Gajara and his family survived a worldwide flood on a raftHe then sent birds to see if the waters had recededPleased by the smell of cooking kangaroo, the god Ngadja placed a rainbow in the sky to stop the rain clouds.

See also missionaries. And like the story from Tanzania, I am having trouble finding any telling of this story outside of creationist websites.

China

When a sky god flooded the earth, a brother and sister survived on a boatThey had a deformed child, which the brother cut into piecesThe earth was repopulated from the pieces.

Weirdly, this is not the most common Chinese flood myth. China, like the Levant, had issues with rivers and flood control. As for the particular myth told here, it does not appear to have been written down until after missionary influence (it is believed to have originated among the Miao people, and it was missionaries who created the Miao people’s alphabet).

And now we have reached the end of this list, although other young earth creationist websites offer still longer lists. As I conclude, I would like to make there points.

1. Growing up, it was never mentioned to me that many of the flood myths I was told about from around the world were only written down after these cultures were influenced by Christian missionary activity (and indeed, the stories were often written down by Christian missionaries or other westerners). This matters—a lot. It means these stories were not truly independent.

2. That many cultures would have flood myths does not mean that there was a global flood. Indeed, many cultures’ flood stories only allege a regional flood, and flood myths appear to play a much greater role in regions prone to flooding than in other areas of the globe. People created myth to understand they world. Flood was one thing they needed to understand.

3. The reason creationists’ lists of flood stories from around the world are so striking has more to do with the similarities than anything else. However, the striking nature of these similarities is dependent on seeing these stories as developing independently from one another—and they did not. In addition to missionary activity, there is the reality that the Epic of Gilgamesh had already circulated widely throughout the Middle East before the composition of Genesis.
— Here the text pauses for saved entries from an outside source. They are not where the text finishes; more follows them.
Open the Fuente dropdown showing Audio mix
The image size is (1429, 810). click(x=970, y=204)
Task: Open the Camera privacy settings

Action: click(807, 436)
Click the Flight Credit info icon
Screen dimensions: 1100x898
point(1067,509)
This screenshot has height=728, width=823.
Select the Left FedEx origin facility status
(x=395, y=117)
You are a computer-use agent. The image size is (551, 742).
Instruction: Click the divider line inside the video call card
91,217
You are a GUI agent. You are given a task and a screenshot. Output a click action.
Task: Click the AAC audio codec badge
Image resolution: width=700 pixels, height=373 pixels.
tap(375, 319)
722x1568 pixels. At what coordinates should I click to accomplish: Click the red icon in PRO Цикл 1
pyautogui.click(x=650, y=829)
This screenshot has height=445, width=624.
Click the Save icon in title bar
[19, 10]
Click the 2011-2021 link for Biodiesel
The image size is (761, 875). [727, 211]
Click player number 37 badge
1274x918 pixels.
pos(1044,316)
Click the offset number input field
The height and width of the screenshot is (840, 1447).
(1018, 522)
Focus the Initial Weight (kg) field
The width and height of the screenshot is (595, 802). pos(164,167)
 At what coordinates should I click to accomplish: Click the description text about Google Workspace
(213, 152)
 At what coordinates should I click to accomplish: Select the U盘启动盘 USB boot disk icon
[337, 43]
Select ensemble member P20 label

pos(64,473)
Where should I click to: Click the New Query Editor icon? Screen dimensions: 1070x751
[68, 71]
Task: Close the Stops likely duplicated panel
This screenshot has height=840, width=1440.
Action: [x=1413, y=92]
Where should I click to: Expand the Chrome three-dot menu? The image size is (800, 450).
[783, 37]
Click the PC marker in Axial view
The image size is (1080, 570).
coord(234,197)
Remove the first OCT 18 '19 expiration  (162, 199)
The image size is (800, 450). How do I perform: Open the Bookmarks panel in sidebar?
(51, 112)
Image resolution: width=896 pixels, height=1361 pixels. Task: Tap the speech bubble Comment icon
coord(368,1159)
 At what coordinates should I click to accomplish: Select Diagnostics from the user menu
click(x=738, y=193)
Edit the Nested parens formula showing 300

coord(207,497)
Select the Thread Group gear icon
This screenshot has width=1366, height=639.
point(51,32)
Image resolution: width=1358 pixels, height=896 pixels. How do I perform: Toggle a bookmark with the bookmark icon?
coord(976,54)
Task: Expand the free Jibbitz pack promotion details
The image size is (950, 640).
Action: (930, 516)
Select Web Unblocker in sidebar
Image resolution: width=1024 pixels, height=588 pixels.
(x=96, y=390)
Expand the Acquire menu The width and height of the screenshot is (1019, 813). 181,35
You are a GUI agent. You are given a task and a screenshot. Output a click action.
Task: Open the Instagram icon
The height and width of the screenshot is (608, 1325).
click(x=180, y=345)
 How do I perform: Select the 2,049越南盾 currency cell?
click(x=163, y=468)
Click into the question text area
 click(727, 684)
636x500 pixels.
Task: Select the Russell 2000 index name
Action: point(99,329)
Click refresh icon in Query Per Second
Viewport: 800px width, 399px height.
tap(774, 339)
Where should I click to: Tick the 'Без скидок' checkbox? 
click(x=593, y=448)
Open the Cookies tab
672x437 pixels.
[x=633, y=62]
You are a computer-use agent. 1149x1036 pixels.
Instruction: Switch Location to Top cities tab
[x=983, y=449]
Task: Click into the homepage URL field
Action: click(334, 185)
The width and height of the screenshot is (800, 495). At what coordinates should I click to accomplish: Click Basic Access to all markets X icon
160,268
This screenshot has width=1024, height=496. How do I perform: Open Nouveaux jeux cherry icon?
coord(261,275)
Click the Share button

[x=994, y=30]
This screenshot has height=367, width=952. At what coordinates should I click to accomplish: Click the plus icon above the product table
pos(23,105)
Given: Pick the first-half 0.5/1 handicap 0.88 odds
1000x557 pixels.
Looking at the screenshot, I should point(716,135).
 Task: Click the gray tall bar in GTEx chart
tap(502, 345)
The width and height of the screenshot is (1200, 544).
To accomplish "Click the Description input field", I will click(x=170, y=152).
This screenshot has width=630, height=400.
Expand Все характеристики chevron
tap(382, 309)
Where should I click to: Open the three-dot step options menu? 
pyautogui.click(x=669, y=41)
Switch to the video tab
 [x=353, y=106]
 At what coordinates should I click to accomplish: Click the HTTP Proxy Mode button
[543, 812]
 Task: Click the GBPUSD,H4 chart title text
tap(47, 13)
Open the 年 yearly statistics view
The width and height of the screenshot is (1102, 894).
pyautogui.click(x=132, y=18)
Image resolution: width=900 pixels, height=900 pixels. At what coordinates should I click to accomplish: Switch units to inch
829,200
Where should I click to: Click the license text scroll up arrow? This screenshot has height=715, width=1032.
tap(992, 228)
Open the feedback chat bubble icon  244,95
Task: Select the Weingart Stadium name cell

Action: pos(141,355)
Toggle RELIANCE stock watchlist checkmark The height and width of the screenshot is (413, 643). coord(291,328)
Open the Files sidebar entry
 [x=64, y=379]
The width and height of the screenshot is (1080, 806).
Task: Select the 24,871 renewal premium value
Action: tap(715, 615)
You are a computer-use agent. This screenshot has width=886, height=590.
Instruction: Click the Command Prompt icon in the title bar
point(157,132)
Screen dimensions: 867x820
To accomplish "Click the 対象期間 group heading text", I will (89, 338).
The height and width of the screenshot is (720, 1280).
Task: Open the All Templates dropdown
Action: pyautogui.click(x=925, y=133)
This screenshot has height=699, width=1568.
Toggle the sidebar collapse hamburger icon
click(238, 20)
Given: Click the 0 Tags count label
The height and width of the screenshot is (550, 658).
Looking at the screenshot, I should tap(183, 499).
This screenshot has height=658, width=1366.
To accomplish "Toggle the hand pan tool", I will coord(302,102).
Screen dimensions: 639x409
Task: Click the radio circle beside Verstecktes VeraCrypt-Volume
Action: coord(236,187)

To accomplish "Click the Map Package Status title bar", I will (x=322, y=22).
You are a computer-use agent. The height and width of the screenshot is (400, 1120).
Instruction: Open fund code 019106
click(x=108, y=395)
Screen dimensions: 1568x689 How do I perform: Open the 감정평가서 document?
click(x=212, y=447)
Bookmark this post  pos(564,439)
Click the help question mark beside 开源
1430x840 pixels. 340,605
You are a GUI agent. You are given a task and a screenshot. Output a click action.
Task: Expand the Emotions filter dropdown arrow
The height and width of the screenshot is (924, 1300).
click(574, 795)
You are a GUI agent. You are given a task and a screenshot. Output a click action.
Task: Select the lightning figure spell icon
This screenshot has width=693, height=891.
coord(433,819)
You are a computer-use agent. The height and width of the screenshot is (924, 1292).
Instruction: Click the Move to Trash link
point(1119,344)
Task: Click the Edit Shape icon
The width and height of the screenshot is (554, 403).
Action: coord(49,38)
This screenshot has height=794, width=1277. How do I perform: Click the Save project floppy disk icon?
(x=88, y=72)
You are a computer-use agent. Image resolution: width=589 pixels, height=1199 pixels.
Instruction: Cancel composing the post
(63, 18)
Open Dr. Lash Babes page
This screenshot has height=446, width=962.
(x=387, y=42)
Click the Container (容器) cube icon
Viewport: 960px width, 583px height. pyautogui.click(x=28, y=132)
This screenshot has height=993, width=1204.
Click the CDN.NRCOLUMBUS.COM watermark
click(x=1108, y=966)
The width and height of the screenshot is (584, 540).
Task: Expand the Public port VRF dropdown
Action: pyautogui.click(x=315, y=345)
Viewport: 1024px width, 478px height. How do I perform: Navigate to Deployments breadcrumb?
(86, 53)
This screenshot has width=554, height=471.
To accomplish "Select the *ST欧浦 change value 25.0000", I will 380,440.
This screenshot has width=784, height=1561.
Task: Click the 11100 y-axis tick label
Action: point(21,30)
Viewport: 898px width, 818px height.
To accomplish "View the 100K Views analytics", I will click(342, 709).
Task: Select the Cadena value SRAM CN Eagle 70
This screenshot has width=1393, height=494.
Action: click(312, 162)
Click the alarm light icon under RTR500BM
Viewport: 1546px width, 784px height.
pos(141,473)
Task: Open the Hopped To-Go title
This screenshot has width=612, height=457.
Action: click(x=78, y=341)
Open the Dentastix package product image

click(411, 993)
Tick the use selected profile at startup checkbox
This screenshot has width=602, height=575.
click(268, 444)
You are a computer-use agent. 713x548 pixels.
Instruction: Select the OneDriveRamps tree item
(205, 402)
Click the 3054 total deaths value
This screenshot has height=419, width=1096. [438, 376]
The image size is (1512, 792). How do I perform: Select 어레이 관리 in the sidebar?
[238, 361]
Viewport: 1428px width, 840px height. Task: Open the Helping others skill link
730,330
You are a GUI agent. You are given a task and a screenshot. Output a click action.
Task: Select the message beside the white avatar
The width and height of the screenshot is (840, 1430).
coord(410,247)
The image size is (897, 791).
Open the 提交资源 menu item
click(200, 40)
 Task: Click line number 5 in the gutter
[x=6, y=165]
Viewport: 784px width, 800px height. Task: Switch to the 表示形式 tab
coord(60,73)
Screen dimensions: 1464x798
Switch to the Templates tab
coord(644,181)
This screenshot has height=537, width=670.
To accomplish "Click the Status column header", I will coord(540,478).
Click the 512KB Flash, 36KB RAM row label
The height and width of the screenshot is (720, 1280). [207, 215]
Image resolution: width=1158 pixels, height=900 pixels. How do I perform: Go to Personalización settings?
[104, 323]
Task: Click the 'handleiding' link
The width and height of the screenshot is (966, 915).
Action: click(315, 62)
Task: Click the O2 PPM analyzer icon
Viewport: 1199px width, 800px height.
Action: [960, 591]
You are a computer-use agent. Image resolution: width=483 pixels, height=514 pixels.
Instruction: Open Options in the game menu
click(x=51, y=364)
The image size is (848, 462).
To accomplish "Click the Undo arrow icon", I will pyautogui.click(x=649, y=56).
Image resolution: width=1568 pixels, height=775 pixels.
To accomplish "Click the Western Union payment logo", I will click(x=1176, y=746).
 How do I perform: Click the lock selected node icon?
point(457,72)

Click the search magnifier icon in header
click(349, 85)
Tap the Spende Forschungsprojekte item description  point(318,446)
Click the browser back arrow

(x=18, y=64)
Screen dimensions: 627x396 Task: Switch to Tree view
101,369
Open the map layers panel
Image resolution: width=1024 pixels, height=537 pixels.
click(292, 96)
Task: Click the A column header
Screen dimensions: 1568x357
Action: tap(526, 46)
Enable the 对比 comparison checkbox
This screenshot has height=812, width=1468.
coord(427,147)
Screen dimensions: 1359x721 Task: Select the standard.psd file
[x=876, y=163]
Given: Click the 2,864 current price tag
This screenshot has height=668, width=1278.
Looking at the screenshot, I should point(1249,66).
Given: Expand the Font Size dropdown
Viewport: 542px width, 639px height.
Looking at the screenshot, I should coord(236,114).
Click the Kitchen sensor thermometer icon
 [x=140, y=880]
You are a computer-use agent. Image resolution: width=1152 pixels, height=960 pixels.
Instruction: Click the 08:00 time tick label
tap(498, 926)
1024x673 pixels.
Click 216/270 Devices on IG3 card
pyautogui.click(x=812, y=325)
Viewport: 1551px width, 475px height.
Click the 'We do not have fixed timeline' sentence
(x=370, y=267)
One creationist article puts it like this:

Perhaps the second most important historical account of a global flood can be found in a Babylonian flood story in the Epic of Gilgamesh. When the Biblical and Babylonian accounts are compared, a number of outstanding similarities are found that leave no doubt these stories are rooted in the same event or oral tradition.

The author claims that the biblical account and the Epic of Gilgamesh were without a doubt “rooted in the same event or oral tradition.” Well … yes. But those two things—event or oral tradition—are not identical. The author alleges that the two stories are rooted in the same event—they are both retellings of the same actual flood, that of Noah. What he doesn’t seem to understand is that it is far more likely the the two stories are rooted in the same oral tradition—not an event.

I took some courses in classics in my undergrad, including classes on ancient myth. Scholars of myth frequently look at the ways stories change over time—and the ways one story influences another. It is possible that there was a specific, large regional flood that spawned the Epic of Gilgamesh and the story of Noah’s flood. It is more likely that the Epic of Gilgamesh, which was written down far earlier and had a far wider spread, influenced the story of Noah’s flood.